## SOURCE DOCUMENT
== == ==

We were getting a 1.5 dKH lower value on trident than our Hanna alkalinity tester.

The trident was so low that it did not seem believable.

We could not get the Trident to calibrate so it would agree with the Hanna alkalinity tester. When we attempted to calibrate the trident upwards 1.5 dKH using tank water, it seemed to work until the next scheduled test. At the next regularly scheduled test the trident would revert to the values it reported before we had calibrated it.

I SUSPECTED that Trident is programmed to prevented making a large calibration.

I SUSPECTED that if you calibrate more than 1.0 DKH it assumes error and reverts to the last calibration performed with Neptune calibration fluid.

I tried to think of a workaround.

I decided to try to perform a tank water calibration in many different steps. Each time, I only calibrated a portion of the total desired calibration.

It worked and held the values UNTIL I had changed it a total of about 1.0 dKH. After the total of all my calibrations exceeded this 1.0 dKH level, it seemed to throw out all the calibrations and go back to the values it was reporting before I tried to do anything. Back to square one.

Next, I suspected that maybe something else was the cause. The trident comes with a part they call “optional trident sample line filter”. This is a tiny filter about the size of a dime that goes on the end of the sample uptake line that is in your sump. They tell you to use it if you have turbid water and want to keep debris out of the sample line. From the very beginning, we used it because we felt it was good to keep debris out of the trident. I decided that maybe this filter was altering the test results of the trident. I thought maybe the trident had been factory calibrated without this filter attached and maybe adding it could have affected the Trident results. We had never calibrated using anything except tank water before.

== == ==

## SUPPLIED INFORMATION
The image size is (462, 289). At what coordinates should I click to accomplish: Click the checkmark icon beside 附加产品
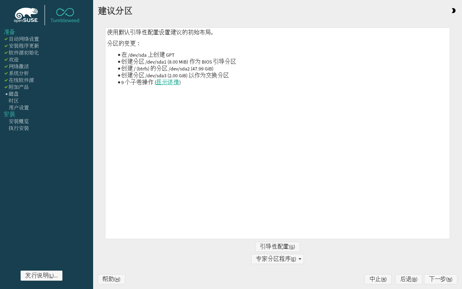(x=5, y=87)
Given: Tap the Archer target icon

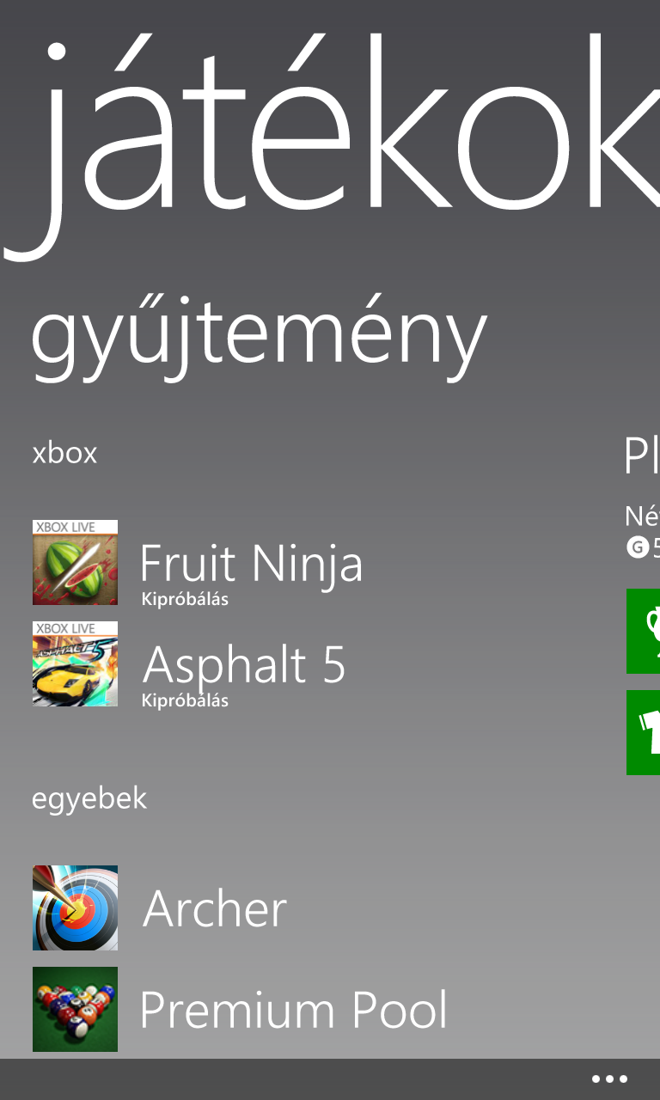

== == ==

## STATED TASK 1
From the Trident calibration text above, print the part that opens with the words containing "I tried to think" and closes with "to square one.", copying it word for word.
## STATED TASK 2
According to the Trident calibration text above, how much lower was the Trident's alkalinity value than the Hanna alkalinity tester's?

## FINAL RESULT 1
I tried to think of a workaround.

I decided to try to perform a tank water calibration in many different steps. Each time, I only calibrated a portion of the total desired calibration.

It worked and held the values UNTIL I had changed it a total of about 1.0 dKH. After the total of all my calibrations exceeded this 1.0 dKH level, it seemed to throw out all the calibrations and go back to the values it was reporting before I tried to do anything. Back to square one.

## FINAL RESULT 2
It was 1.5 dKH lower.